Dopo la presentazione alla Mostra di Venezia del 2016 e i recenti successi a Montecarlo e al BiF&st di Bari, dove ha vinto il premio Ettore Scola come Migliore regia per opere prime e seconde, arriva finalmente nelle sale cinematografiche Orecchie, divertente commedia in bianco e nero diretta da Alessandro Aronadio. Si tratta del secondo lungometraggio del bravo regista-sceneggiatore palermitano che si fece già conoscere nel 2010 con Due vite per caso, nel quale si divertì a costruire gli universi paralleli di due persone per esplorare l’infinita potenza del caso nella nostra vita.
In Orecchie, invece, Aronadio si diverte e ci diverte, con una giornata di ordinaria stramberia, alla scoperta della follia del mondo. Una di quelle giornate che cambiano per sempre le tue certezze.
Tutto comincia quando il protagonista, professore precario (l’esordiente, ma pluripremiato, Daniele Parisi) avverte al risveglio un fastidioso fischio all’orecchio e al contempo trova sul frigorifero un post-it lasciato dalla sua compagna, che recita: “È morto il tuo amico Luigi, questo è l’indirizzo della chiesa dove in serata si svolgerà il suo funerale. Ps. Mi sono presa le chiavi della macchina”. La giornata trascorrerà nel tentativo di risolvere il problema uditivo e nel cercare di capire chi possa essere questo Luigi di cui non ricorda nulla. In questo tentativo di dare risposta ai due “quesiti”, il protagonista viene rimbalzato da una situazione surreale all’altra in cui si trova costantemente costretto a chiedersi se è lui ad essere “sbagliato” o chi gli sta di fronte. Combattuto ogni giorno tra la tentazione di adeguarsi e la voglia di non arrendersi. È un essere assolutamente razionale, ma proprio questo suo “fermo” mentale lo porta a non godersi la vita, la semplicità delle cose.
Un viaggio on the road girato a Roma, durante il quale il protagonista sembra prendere da ogni persona in cui si imbatte un tassello della sua immagine, salvo poi accorgersi che questa è sbagliata. Il turbinare degli incontri è il frutto quasi obbligato di una deriva fisica ed emotiva attraverso la quale troverà il modo di approdare sull’altra sponda di se stesso. Il tutto senza fare “prediche” e non è facile, visto il tema (il discorso finale del protagonista è da considerarsi solo come un’intima riflessione ad alta voce).

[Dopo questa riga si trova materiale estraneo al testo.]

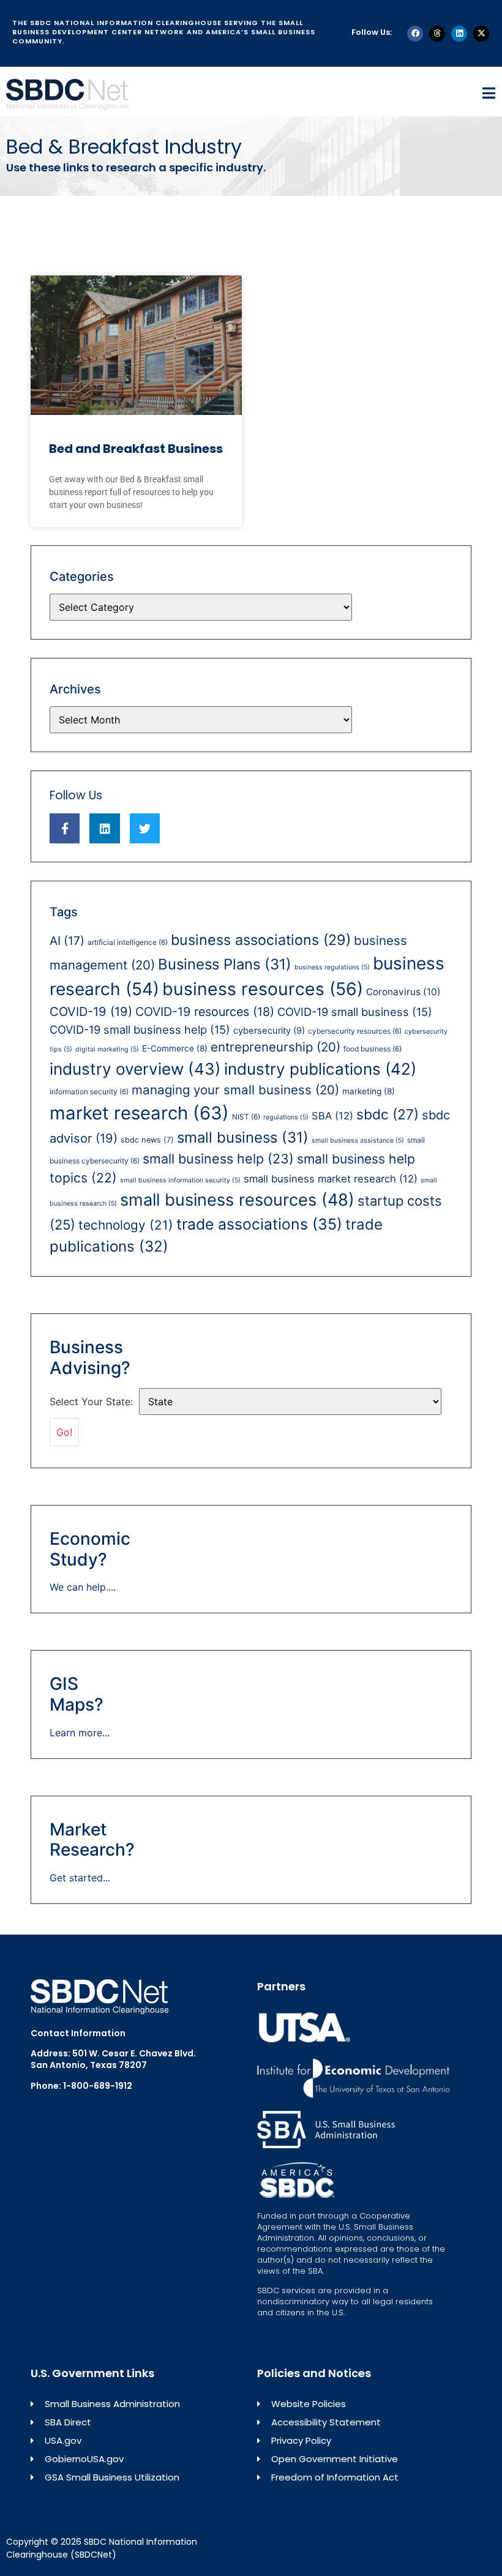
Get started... (80, 1878)
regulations (286, 1117)
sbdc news (147, 1139)
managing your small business (235, 1089)
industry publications (320, 1068)
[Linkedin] (459, 34)
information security (89, 1091)
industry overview (135, 1068)
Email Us (49, 2106)
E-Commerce (175, 1048)
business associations (261, 940)
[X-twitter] (481, 34)
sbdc (387, 1114)
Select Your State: (91, 1401)
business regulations (332, 967)
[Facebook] (415, 34)
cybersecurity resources (355, 1031)
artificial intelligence (128, 942)
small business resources (237, 1200)
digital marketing (107, 1049)
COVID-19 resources (204, 1011)
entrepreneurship (275, 1047)
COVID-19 (91, 1011)
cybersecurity (269, 1030)
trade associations (259, 1224)
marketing (368, 1091)
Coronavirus (403, 992)
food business (372, 1048)
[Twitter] (145, 828)
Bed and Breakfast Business (136, 448)
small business (243, 1137)
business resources (262, 988)
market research (139, 1113)
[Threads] (437, 34)
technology (125, 1225)
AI (67, 940)
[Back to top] (481, 2531)
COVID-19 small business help (140, 1029)
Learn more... (80, 1733)
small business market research (331, 1179)
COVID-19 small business (354, 1011)
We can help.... (83, 1587)
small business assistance (358, 1140)
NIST (246, 1116)
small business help (218, 1159)
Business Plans (224, 964)
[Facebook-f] (65, 828)
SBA (332, 1116)
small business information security (180, 1180)
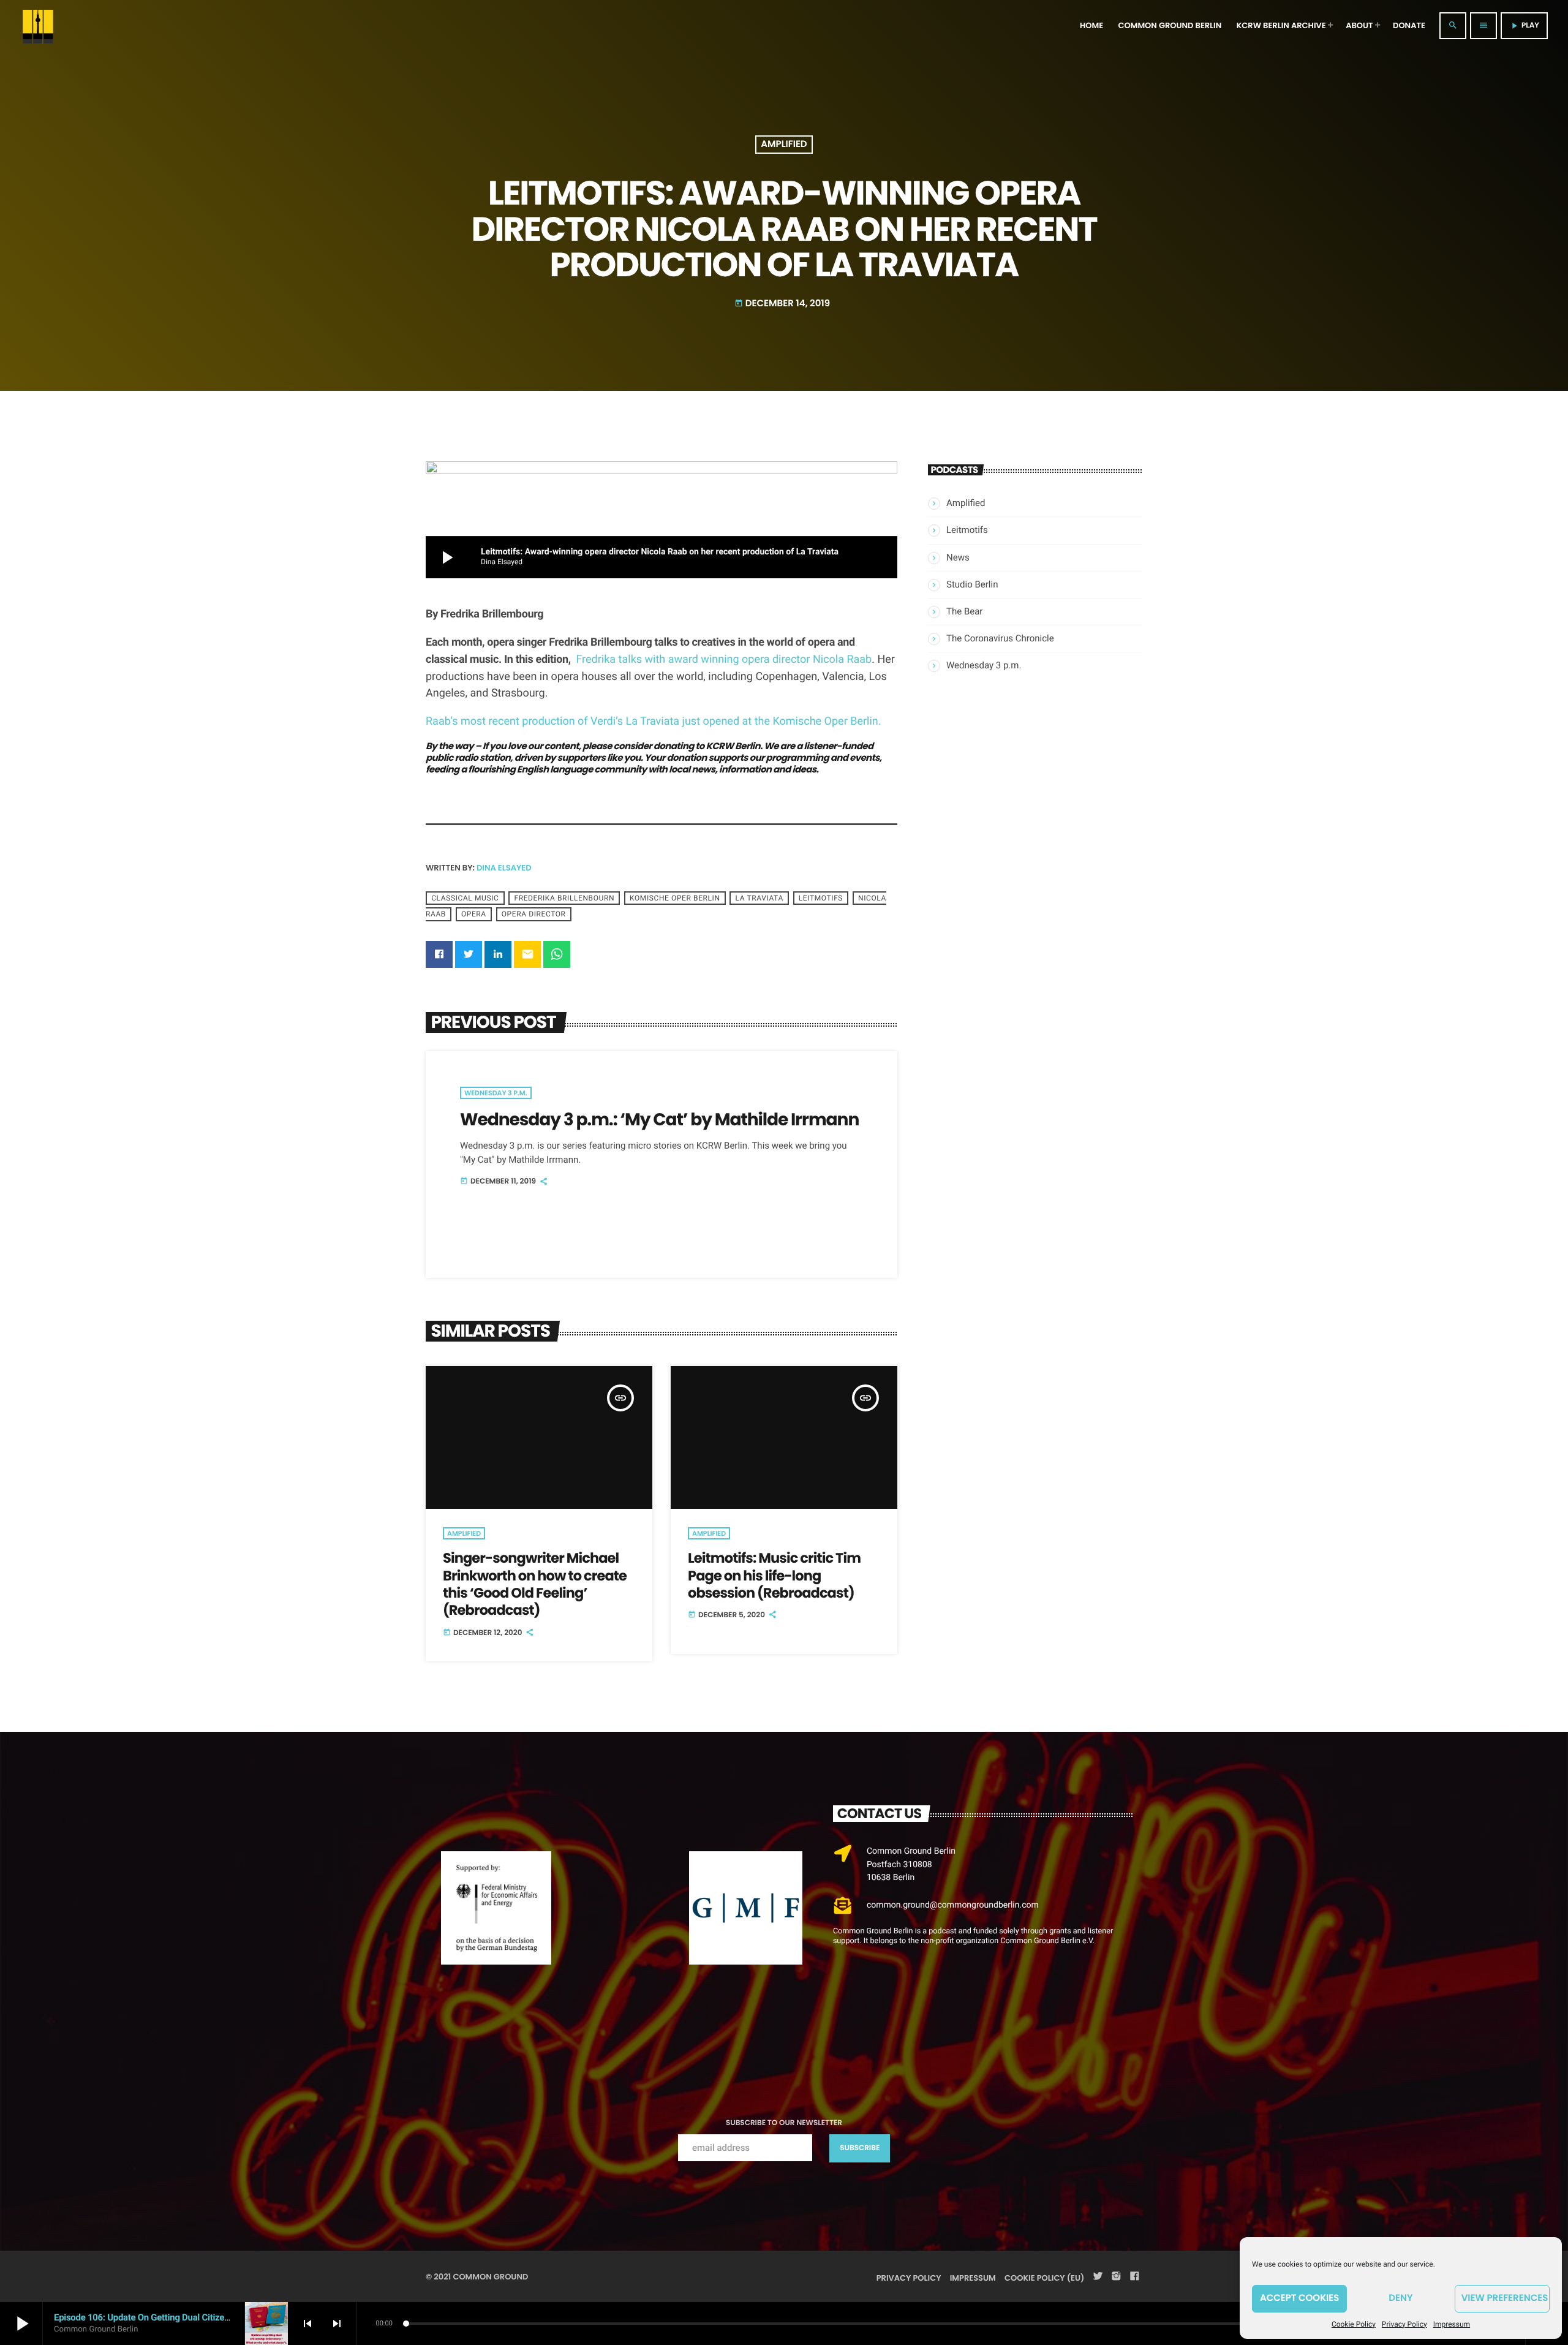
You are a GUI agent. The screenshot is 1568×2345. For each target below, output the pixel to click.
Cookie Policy (1354, 2324)
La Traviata (759, 898)
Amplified (784, 144)
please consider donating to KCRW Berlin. (672, 746)
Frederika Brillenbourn (564, 898)
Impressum (1451, 2324)
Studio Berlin (972, 584)
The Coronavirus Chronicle (1000, 638)
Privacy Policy (1404, 2324)
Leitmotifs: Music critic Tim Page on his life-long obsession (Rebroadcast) (774, 1575)
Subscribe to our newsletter (784, 2123)
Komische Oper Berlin (675, 898)
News (958, 557)
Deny (1400, 2298)
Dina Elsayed (504, 868)
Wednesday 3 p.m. (495, 1093)
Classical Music (465, 898)
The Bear (964, 611)
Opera (473, 914)
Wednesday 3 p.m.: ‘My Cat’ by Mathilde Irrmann (659, 1119)
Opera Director (534, 914)
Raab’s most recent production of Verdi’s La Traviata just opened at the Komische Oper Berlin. (653, 721)
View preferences (1504, 2298)
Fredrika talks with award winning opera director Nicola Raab (724, 659)
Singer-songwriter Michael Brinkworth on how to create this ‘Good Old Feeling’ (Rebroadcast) (535, 1584)
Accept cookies (1299, 2298)
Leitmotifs (821, 898)
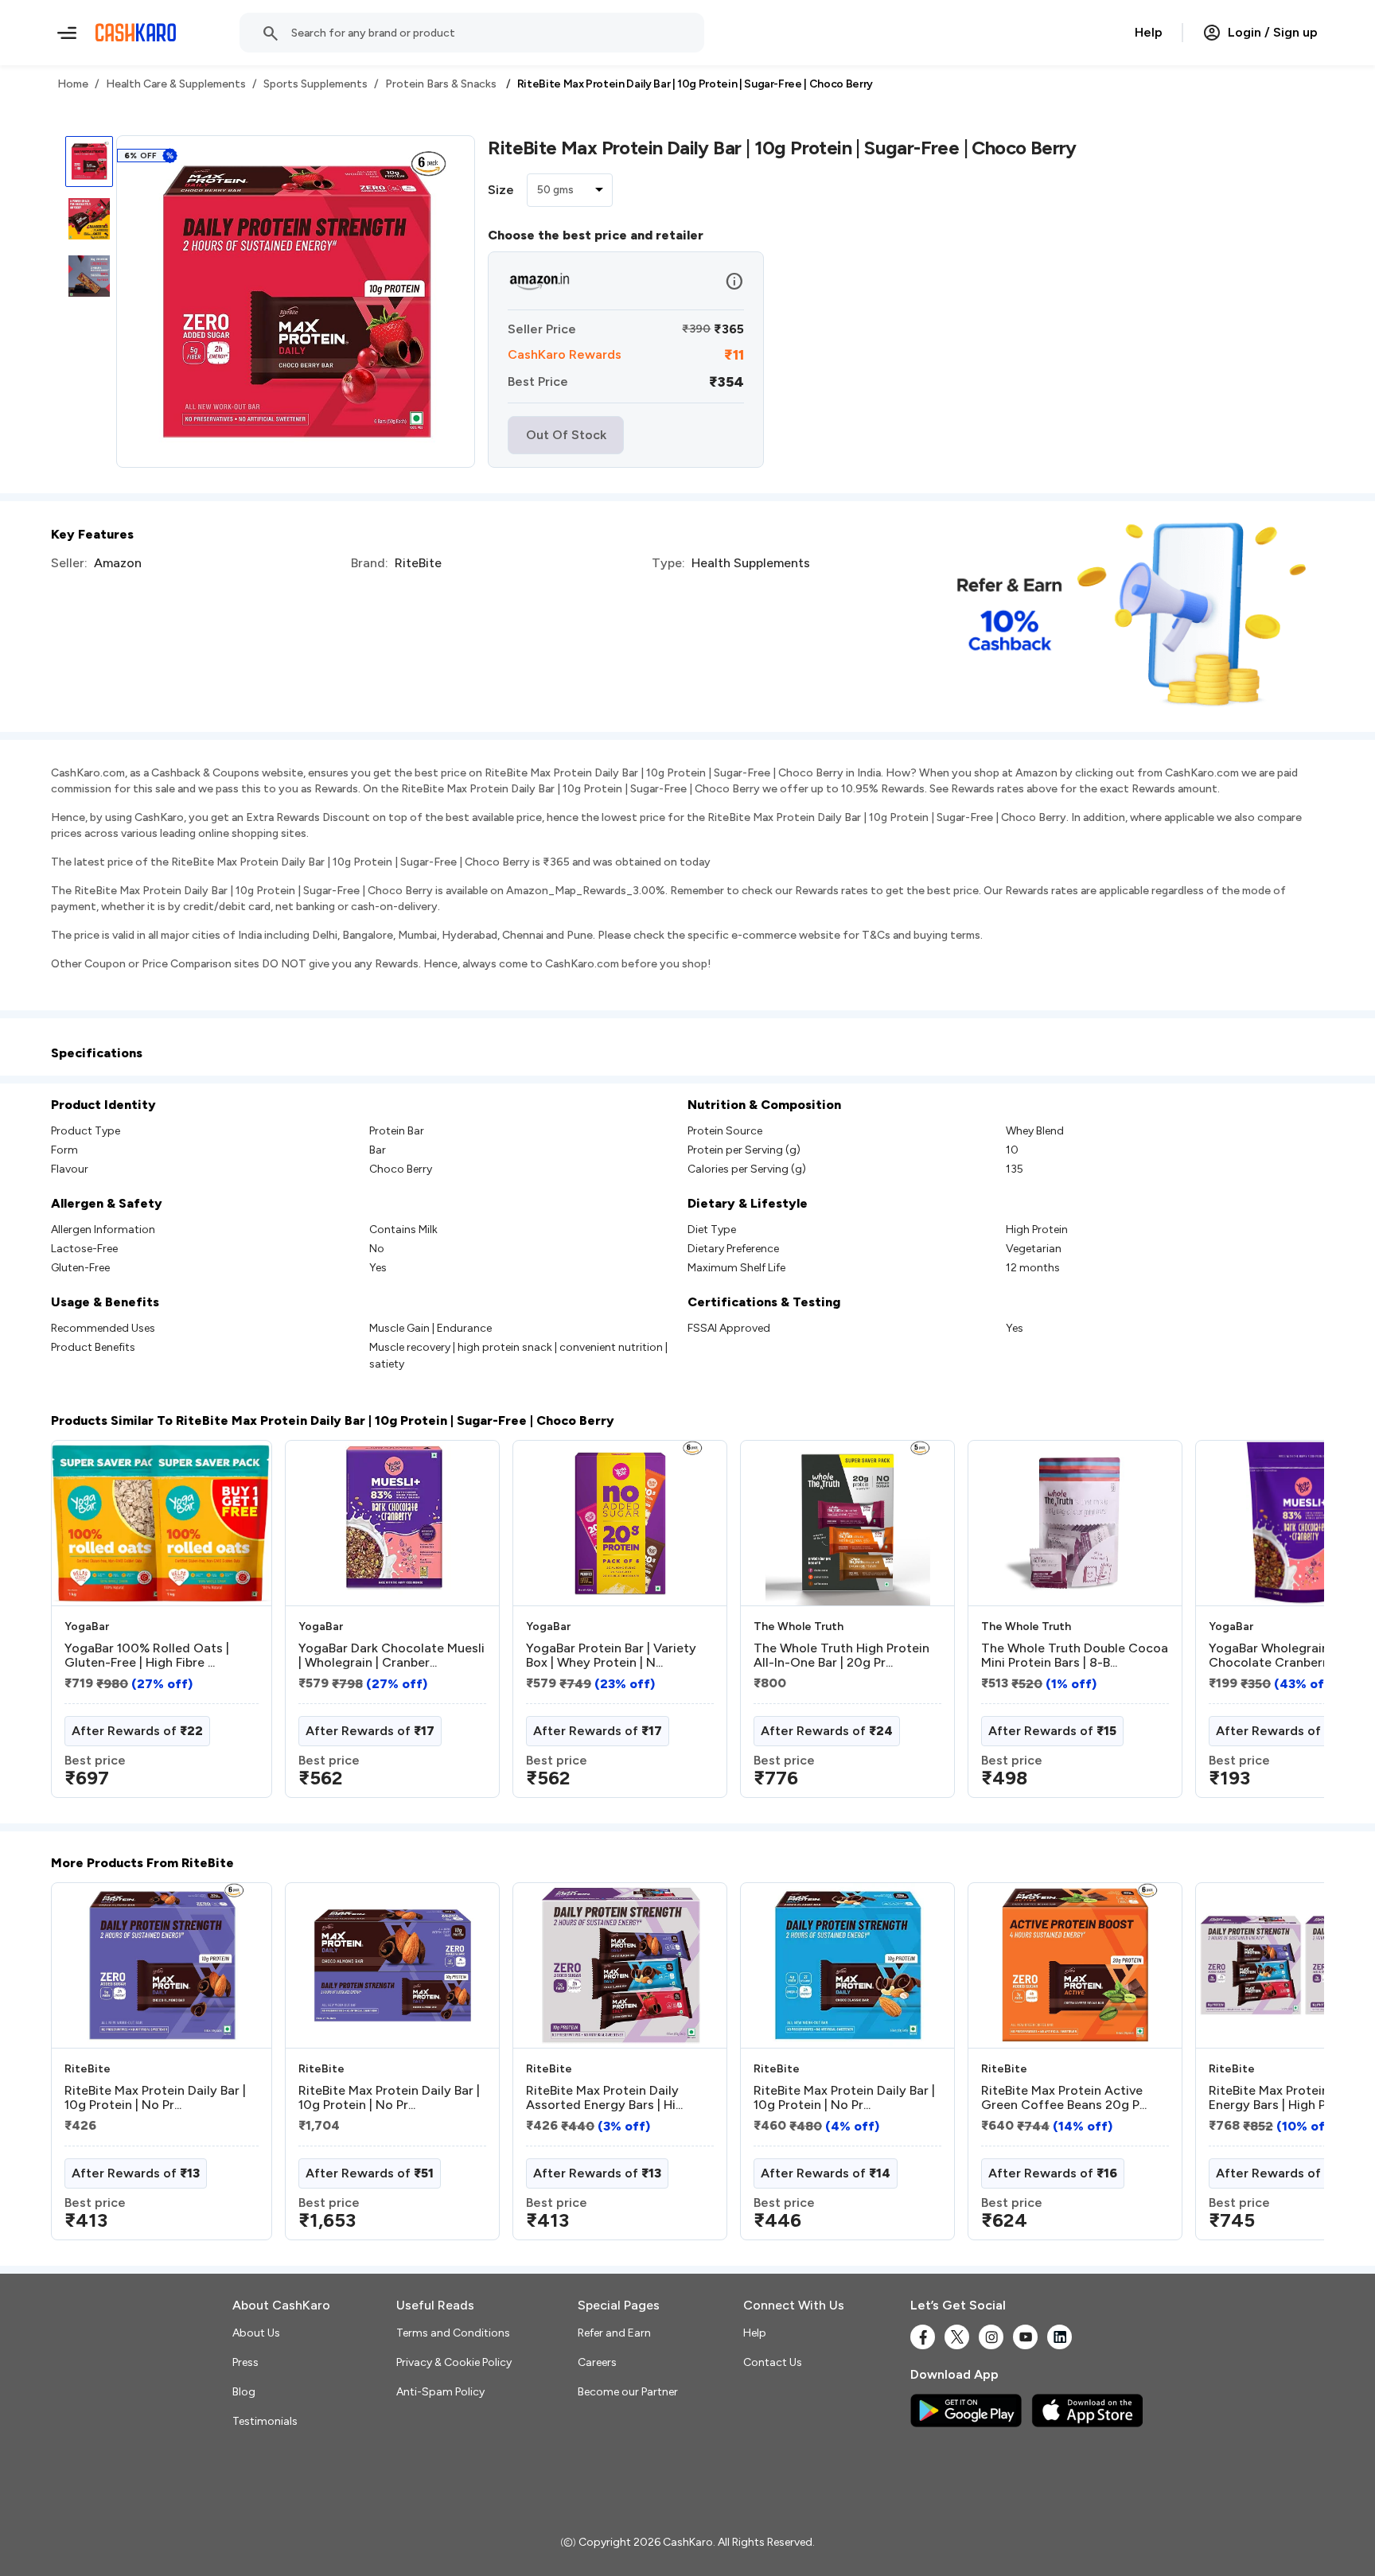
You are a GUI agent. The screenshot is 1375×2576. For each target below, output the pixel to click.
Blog (243, 2392)
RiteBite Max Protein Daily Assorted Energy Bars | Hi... (604, 2098)
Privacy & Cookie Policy (454, 2362)
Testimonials (265, 2421)
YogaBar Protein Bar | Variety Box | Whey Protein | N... (611, 1655)
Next (1279, 1625)
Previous (83, 1625)
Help (1149, 32)
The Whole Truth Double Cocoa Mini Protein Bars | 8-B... (1074, 1655)
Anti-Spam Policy (440, 2392)
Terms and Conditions (453, 2333)
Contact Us (772, 2362)
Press (245, 2362)
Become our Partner (628, 2392)
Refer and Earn (614, 2333)
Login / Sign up (1273, 32)
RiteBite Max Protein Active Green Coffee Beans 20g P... (1064, 2098)
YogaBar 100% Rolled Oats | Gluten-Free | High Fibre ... (146, 1655)
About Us (256, 2333)
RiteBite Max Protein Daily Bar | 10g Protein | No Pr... (155, 2098)
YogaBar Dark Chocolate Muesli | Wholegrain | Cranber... (391, 1655)
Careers (597, 2362)
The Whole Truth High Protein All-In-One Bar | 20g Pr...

“Orecchie – ha detto il regista e sceneggiatore del film – è una commedia nel senso di smarrimento, di scollamento dalla realtà che ci circonda. Un mondo che spesso appare folle, incomprensibile, minaccioso. Sul timore e allo stesso tempo il desiderio dell’anonimato che combattono quotidianamente dentro ognuno di noi. Su quel fischio alle orecchie che proviamo ogni giorno a ignorare, nascondendolo sotto il ritmo della vita, come polvere sotto il tappeto”. “Orecchie – ha aggiunto Aronadio – è stato definito un film grottesco: io invece credo che sia una fotografia di ciò che abbiamo. Per me è un film iperrealistico, attraverso un personaggio totalmente inadatto a gestire situazioni paradossali, brandelli di una quotidianità folle a cui ci siamo ormai abituati”.
Un film controcorrente anche nel suo aver privilegiare il bianco e nero rispetto al colore e nella scelta di come presentare l’immagine, con lo schermo che si dilata fotogramma dopo fotogramma: un modo anche per dire “Devo stare dentro i limiti imposti”, cioè quei 150 mila euro con cui è stato finanziato e girato il film, denaro ottenuto attraverso una delle tre borse di studio che la Biennale College di Venezia mette in palio ogni anno per la regia.
A supportare lo sforzo di Aronadio un casting d’eccezione: da Pamela Villoresi a Piera degli Esposti, da Milena Vukotic a Rocco Papaleo, da Andrea Purgatori a Massimo Wertmüller (davvero esilarante la sua sadica e ridicola vendetta nei confronti dei pazienti che vogliono per forza avere qualcosa).